2. Brazilian currency gained 30 percent over one year

The US dollar is expected to continue its depreciation over the short to medium term because of the massive amount of money spent to stimulate its economy. Despite that, unemployment has reached 10.2% in the latest quarter. This is higher than expected and simply means lots of people are still out of work.  Recover will continue and growth will occur, but a depreciating US dollar means some currencies must appreciate. Investors will have noted that Asian currencies are rising against the US dollar lately, but the Brazilian currency (Brazilian real) has gained even more.
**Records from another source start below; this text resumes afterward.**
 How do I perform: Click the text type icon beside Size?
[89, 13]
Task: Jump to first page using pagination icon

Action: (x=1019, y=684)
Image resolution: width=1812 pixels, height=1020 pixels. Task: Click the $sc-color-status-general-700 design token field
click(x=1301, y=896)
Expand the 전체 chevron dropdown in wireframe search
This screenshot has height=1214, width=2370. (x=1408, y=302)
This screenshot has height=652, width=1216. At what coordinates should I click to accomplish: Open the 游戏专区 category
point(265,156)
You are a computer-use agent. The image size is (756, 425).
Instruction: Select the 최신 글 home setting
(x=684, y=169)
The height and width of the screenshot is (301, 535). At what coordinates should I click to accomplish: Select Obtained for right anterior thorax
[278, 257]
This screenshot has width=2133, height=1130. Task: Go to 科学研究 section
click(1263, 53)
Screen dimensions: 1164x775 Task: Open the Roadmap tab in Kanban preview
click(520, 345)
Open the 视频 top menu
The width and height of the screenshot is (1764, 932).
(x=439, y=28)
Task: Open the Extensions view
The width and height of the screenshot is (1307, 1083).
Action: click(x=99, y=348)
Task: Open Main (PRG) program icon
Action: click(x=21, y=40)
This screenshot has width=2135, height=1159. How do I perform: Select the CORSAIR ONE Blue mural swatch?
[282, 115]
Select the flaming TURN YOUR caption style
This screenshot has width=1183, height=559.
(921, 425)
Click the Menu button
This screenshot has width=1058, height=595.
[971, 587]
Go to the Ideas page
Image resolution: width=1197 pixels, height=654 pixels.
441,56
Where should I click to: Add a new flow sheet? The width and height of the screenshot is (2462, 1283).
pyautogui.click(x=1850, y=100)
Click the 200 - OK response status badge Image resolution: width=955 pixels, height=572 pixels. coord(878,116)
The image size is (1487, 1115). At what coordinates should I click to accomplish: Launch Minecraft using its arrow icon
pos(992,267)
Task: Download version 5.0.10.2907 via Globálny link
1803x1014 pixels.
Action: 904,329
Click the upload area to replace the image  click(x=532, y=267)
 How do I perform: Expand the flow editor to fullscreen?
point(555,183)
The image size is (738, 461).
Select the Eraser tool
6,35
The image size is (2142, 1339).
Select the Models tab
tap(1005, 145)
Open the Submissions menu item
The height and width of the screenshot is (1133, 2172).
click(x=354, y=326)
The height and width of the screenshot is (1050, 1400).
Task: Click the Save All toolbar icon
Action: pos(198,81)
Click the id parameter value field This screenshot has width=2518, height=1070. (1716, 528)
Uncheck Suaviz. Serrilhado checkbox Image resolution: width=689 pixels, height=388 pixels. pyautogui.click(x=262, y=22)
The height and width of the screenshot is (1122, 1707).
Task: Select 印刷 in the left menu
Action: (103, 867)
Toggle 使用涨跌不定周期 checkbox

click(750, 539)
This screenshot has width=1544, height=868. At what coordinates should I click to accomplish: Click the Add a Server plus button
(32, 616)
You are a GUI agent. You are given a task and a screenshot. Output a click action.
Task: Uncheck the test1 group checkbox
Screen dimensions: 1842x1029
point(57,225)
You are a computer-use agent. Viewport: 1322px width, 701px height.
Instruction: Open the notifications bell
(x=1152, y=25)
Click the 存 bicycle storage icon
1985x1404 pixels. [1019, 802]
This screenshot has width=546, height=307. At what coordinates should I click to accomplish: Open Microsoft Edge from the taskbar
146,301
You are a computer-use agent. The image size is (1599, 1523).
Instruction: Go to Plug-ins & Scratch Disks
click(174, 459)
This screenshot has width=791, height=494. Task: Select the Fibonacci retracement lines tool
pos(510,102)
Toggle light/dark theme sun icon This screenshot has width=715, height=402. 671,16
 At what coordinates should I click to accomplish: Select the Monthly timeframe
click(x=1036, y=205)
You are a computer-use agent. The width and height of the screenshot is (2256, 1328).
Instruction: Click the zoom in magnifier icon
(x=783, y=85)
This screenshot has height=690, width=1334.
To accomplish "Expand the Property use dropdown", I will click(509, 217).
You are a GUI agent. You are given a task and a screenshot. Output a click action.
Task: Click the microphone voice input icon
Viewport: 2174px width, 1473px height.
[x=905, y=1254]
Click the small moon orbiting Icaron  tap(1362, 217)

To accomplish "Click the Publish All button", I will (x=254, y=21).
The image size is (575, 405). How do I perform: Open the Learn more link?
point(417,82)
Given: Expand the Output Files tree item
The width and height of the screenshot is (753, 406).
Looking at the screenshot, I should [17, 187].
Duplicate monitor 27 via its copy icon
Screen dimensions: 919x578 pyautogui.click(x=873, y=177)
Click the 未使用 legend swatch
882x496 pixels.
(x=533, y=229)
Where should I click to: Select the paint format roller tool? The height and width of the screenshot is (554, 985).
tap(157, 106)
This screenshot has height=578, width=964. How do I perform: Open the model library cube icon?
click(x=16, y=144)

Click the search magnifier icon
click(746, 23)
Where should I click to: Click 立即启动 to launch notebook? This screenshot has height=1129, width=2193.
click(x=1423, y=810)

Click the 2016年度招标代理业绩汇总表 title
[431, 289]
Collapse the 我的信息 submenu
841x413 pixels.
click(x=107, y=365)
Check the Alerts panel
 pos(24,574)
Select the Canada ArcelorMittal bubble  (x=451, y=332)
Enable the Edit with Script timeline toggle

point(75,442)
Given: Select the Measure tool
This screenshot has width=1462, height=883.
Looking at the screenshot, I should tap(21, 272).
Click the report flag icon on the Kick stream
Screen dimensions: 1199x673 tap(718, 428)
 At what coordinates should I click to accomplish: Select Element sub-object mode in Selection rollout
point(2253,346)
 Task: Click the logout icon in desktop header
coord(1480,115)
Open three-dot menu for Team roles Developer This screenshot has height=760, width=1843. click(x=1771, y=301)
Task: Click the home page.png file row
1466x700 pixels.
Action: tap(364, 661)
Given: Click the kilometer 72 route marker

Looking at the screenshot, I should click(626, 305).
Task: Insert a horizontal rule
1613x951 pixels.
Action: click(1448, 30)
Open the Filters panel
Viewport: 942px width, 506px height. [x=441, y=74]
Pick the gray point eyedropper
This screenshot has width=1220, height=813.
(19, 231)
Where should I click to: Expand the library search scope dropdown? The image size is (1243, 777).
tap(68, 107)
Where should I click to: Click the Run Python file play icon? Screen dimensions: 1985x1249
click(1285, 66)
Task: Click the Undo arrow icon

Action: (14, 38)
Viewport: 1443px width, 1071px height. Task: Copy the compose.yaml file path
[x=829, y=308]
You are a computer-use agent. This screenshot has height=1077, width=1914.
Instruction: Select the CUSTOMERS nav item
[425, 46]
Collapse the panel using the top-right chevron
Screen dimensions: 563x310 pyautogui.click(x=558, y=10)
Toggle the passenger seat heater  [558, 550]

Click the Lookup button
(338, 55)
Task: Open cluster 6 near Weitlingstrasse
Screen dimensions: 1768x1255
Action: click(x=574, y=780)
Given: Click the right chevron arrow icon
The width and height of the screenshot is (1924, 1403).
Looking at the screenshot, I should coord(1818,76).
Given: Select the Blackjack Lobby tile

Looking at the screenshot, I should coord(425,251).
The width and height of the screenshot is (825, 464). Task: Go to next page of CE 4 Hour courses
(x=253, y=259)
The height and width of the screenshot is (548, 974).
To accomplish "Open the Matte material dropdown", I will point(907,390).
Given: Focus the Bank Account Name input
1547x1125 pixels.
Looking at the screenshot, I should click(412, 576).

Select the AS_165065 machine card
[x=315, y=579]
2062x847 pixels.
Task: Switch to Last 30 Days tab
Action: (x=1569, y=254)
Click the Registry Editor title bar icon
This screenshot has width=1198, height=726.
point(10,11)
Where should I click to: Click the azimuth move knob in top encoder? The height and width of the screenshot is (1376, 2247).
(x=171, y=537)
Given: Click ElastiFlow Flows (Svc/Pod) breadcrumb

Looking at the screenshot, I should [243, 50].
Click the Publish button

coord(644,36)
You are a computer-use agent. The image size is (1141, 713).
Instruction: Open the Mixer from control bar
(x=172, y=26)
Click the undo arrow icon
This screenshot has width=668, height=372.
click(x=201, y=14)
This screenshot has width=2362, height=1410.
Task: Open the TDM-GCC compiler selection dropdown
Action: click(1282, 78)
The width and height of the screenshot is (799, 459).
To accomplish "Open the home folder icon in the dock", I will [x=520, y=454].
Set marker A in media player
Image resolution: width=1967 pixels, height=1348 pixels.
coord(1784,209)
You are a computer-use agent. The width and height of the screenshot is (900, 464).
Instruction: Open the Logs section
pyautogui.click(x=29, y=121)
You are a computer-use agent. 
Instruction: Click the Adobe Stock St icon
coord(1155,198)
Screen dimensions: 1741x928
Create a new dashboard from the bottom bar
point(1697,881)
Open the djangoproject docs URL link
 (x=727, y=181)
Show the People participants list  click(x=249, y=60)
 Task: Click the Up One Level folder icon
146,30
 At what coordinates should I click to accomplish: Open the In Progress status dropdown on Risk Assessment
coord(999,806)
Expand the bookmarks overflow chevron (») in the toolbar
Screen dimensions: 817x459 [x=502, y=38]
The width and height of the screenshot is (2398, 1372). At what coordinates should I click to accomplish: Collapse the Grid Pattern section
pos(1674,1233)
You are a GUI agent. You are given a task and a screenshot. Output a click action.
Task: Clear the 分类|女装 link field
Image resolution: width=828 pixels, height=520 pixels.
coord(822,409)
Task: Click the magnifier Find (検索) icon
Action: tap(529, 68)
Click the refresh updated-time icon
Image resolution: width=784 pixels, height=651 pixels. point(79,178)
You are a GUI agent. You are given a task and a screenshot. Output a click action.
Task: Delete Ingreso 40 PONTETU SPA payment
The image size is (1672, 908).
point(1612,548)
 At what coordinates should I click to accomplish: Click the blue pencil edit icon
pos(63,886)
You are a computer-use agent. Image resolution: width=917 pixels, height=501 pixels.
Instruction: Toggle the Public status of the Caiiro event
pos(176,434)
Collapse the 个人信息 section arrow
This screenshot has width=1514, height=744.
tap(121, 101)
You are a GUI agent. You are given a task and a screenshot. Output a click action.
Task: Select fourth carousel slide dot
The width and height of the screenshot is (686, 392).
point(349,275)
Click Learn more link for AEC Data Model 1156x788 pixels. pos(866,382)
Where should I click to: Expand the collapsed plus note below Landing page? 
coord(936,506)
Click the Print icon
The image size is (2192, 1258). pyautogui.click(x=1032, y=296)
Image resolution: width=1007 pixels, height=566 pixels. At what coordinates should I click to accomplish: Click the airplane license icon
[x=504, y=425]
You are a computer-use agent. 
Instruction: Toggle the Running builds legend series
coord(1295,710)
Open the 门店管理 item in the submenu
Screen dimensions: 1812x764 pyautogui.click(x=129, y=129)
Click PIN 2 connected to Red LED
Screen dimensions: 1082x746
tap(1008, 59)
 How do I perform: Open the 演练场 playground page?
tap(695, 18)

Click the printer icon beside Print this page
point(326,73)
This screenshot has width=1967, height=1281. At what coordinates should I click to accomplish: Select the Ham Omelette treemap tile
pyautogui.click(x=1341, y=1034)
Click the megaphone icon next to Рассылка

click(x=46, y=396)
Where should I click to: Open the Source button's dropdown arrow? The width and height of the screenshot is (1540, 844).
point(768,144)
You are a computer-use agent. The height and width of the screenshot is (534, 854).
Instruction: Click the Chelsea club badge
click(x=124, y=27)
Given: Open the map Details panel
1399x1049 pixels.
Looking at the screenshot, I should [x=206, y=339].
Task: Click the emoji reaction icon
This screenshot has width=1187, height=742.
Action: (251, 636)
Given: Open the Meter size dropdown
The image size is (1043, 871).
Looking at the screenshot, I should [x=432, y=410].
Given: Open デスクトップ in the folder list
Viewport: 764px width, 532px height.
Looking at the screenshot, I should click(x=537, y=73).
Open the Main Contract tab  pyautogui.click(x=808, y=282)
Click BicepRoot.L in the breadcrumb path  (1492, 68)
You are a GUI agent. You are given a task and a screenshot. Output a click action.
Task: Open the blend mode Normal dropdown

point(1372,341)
Over the past year, that gain was 30%. What’s even more significant to investors is this: the Brazilian government has just put in place measures to slow foreign investments, but an International Monetary Fund (IMF) official has said it’s unlikely to work. Time to buy some Brazilian real?

3.  Gold hitting new highs above US$1,100 per ounce

Gold has been on an upward trend and has recently hit US$1,100 an ounce. The weakness in the US dollar and the underlying risk of inflation in the US and other developed countries is fuelling its rise. It wasn’t too long ago that Gold was at US$1,000 (September 2009), which means it has risen by 10% in just 2 months. Not exactly a good time to rush into gold investments for really short-term buyers, but there may be room for further growth as the US dollar is likely to weaken further, and there’s a reasonable chance of higher inflation occurring when global recovery is in full swing. Those who have some time to monitor gold prices may find it a worthwhile investment.